Finally, “Placement Success” (USNWR language) accounts for the final 20%. The problem is that this metric is as arbitrary as they come, being a dart-board toss combination of employment at graduation and nine months (270 days) later. This is one of those consummately meaningless metrics, which nevertheless achieves the daunting hat trick of:
- Saying nothing about what any actual, sentient, human being would define as employment prospects or care about;
- Being consummately manipulable (schools have been known to hire their own grads for part-time jobs at the magic nine month mark—pure coincidence, I hasten to assure you); while
- Still sounding objective, unbiased, and above the fray.
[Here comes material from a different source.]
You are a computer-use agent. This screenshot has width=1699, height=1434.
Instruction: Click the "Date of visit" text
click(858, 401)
So what goes into the ATL rankings?
First, a bit more about their philosophy, starting with why they only list 50 schools, not the entire steroidally expanding universe now approaching 200 with the ABA cheering loudly on he sidelines. Forgive the extensive quote, but this is such a refreshingly revolutionary, clear-eyed, and needed approach that all of us who’ve been imprisoned in the USNWR cave for so many years need the oxygen it provides:
Why would we limit the list to only 50 schools? Well, there are only a certain number of schools whose graduates are realistically in the running for the best jobs and clerkships. Only a certain number of schools are even arguably “national” schools. Though there is bound to be something arbitrary about any designated cutoff, we had to make a judgment call. In any event, the fact that one law school is #98 and another is #113—in any rankings system—is not a useful piece of consumer information.
The basic premise underlying the ATL approach to ranking schools: the economics of the legal job market are so out of balance that it is proper to consider some legal jobs as more equal than others. In other words, a position as an associate with a large firm is a “better” employment outcome than becoming a temp doc reviewer or even an associate with a small local firm. That might seem crassly elitist, but then again only the Biglaw associate has a plausible prospect of paying off his student loans.
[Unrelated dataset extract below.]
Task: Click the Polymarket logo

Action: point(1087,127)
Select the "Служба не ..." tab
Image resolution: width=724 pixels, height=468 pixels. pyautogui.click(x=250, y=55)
In addition to placing a higher premium on “quality” (i.e., lucrative) job outcomes, we also acknowledge that “prestige” plays an out-sized role in the legal profession. We can all agree that Supreme Court clerkships and federal judgeships are among the most “prestigious” gigs to be had. Our methodology rewards schools for producing both.
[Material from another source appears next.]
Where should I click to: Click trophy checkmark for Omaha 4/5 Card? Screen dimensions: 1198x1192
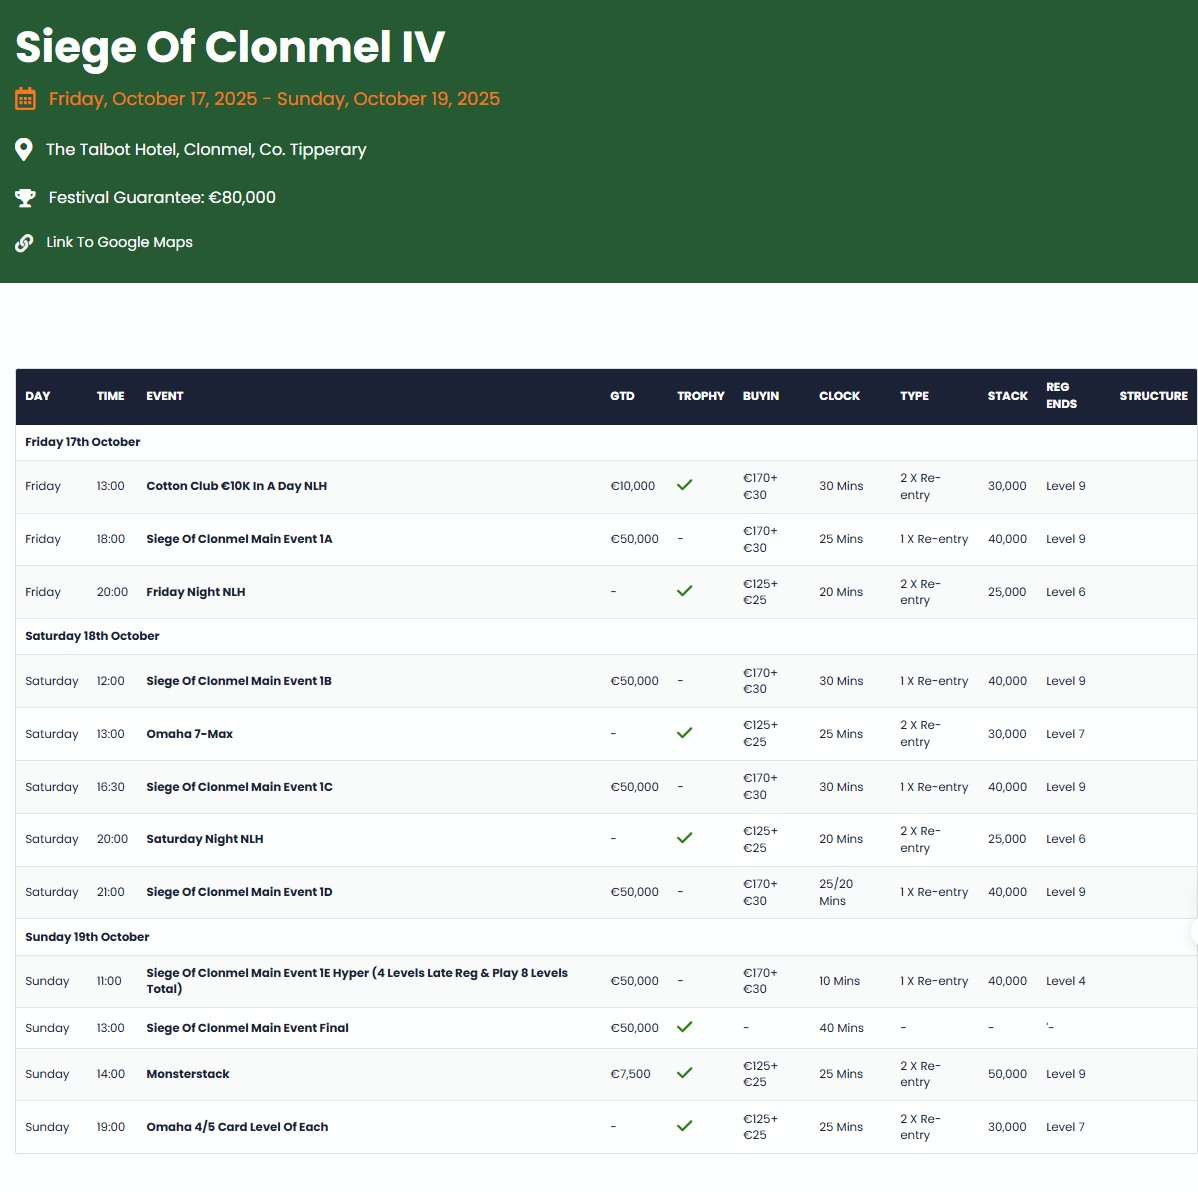tap(684, 1126)
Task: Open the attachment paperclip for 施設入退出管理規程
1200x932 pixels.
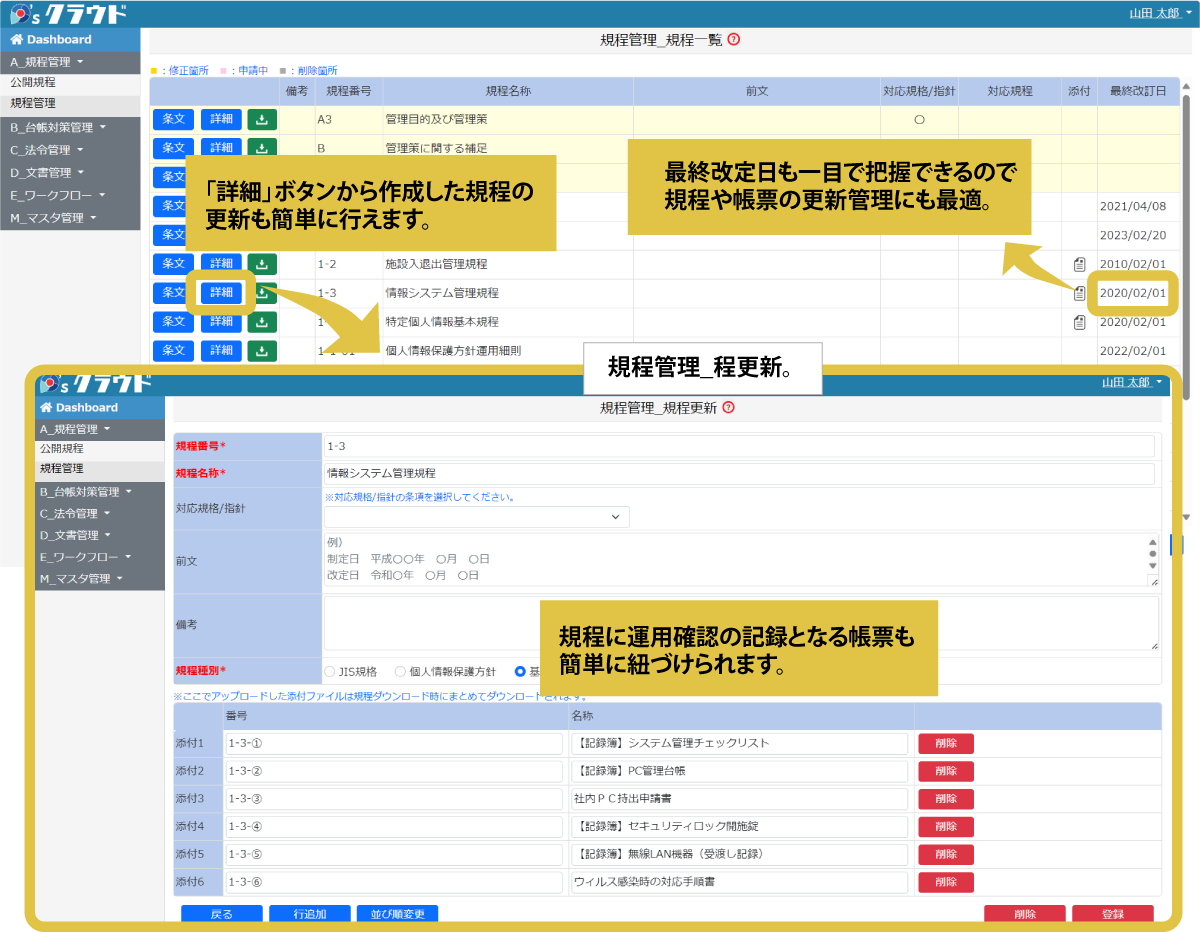Action: pyautogui.click(x=1077, y=263)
Now more than ever, potential law students should prioritize their future job prospects over all other factors in deciding whether to attend law school. So the relative quality of law schools is best viewed through the prism of how they deliver on the promise of gainful legal employment. The bottom line is that we have a terrible legal job market. Of the 60,000 legal sector jobs lost in 2008-9, only 10,000 have come back. So the industry is down 50,000 jobs and there is no reason to believe they will ever reappear. If you ignore school-funded positions (5% of the total number of jobs), this market is worse than its previous low point of 1993-4. The time has come for a law school ranking that relies on nothing but employment outcomes.
So what matters, and what doesn’t? What does not matter are “inputs:” LSAT scores, GPA, student scholarships, and more. What does matter are results: Full-time legal jobs requiring JD’s, school costs, and alumni satisfaction. At a more conceptual level, here’s why it’s important that USNWR is looking at inputs and ATL is looking at outputs.
Judging quality by what goes into a good or service rather than how it actually performs in practice is an error of the first order. This is not an abstract notion: Would you rather drive over a bridge whose engineers had designed it to support XXX thousand tons (XXX being appropriately defined, of course) or who had relied on an expensive steel alloy without calculating what weight it could actually support? Yet it’s such a common fallacy as to defy belief: Closer to home, the ABA, in accrediting law schools, values such antique things as the amount spent on the library and (conversely) won’t give credit for adjunct professors. And the upshot is they invite the Law of Unintended Consequences to kick in brutally.
Many is the conversation I’ve had lately about the seemingly glacial, but accelerating, migration of our industry from prestige-driven to outcomes-driven, and this is one milestone along that salutary path. (The enormous issue of “prestige” vs “outcomes” is worthy of one or more columns of its own, but lest anyone take immediate umbrage at my questioning one of the profession’s century-old pillars, suffice to say for now that prestige should follow from consistently superior outcomes and not be floating without visible means of support in mid-air, thanks to some ancient and indecipherable runic decree.)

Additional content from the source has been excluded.